Accumulating evidence suggests that cohesin contributes to the topological organization of the genome, regulates DNA replication, and facilitates long-range gene transcription regulation.2,29,30 In addition, the interactions between cohesin and other transcription machinery and chromatin remodeling complexes to recognize specific genomic loci and regulate gene transcription have aggregated these complexes into the same pathways of transcription regulation.30,31,32,33 Notably, genes encoding components of chromosome remodeling and transcription regulation machineries, such as ANKRD11, AFF4, KMT2A, TAF1, and TAF6, have been associated with phenotypes reminiscent of CdLS.3,19,34,35,36 Such findings expand the molecular mechanism underlying cohesinopathies into transcriptional regulation.
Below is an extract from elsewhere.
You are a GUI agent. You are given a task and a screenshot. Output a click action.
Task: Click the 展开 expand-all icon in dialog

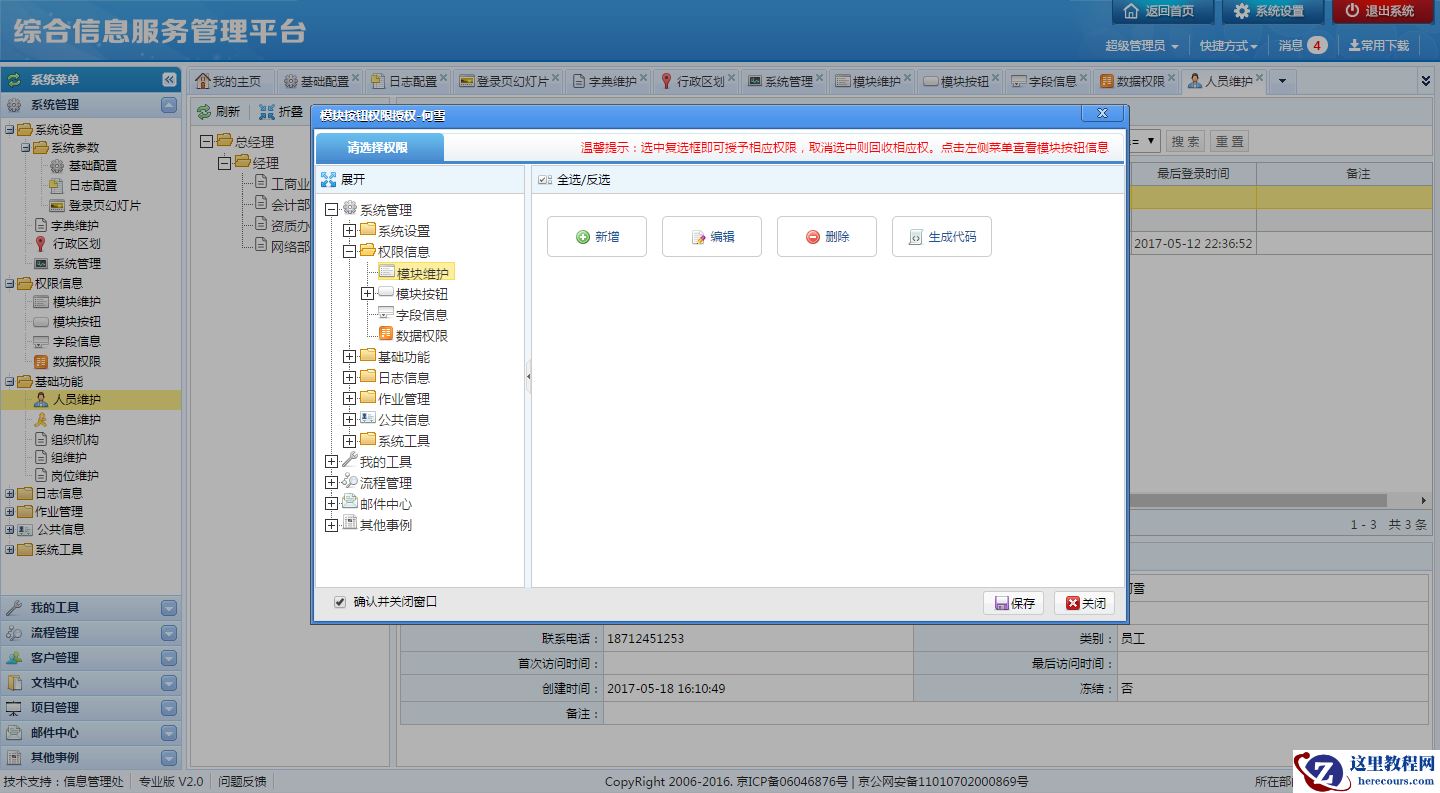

Interestingly, gene expression studies of patients with elevated dosage of STAG2 reveal a dysregulated transcriptome and pinpoint altered expression levels of developmentally important genes.37 Therefore, the versatility of cohesin in cohesion and transcription regulation warrants a further investigation of its downstream effectors.

In summary, the genotype-first approach focusing on a specific pathway enabled us to investigate patients with nonclassic cohesinopathy phenotypes; this approach also allowed us to discover patients with variants in new or recently reported disease genes, namely STAG1, STAG2, and potentially PDS5A and WAPL, which may further expand the genetic heterogeneity underlying cohesinopathies. Future studies of cellular phenotypes, with regard to functional studies of DNA repair and transcriptome analysis, are warranted to further elucidate the mechanistic consequences due to defects in specific cohesin components, which may shed light on precision medicine efforts targeting distinct molecular pathways.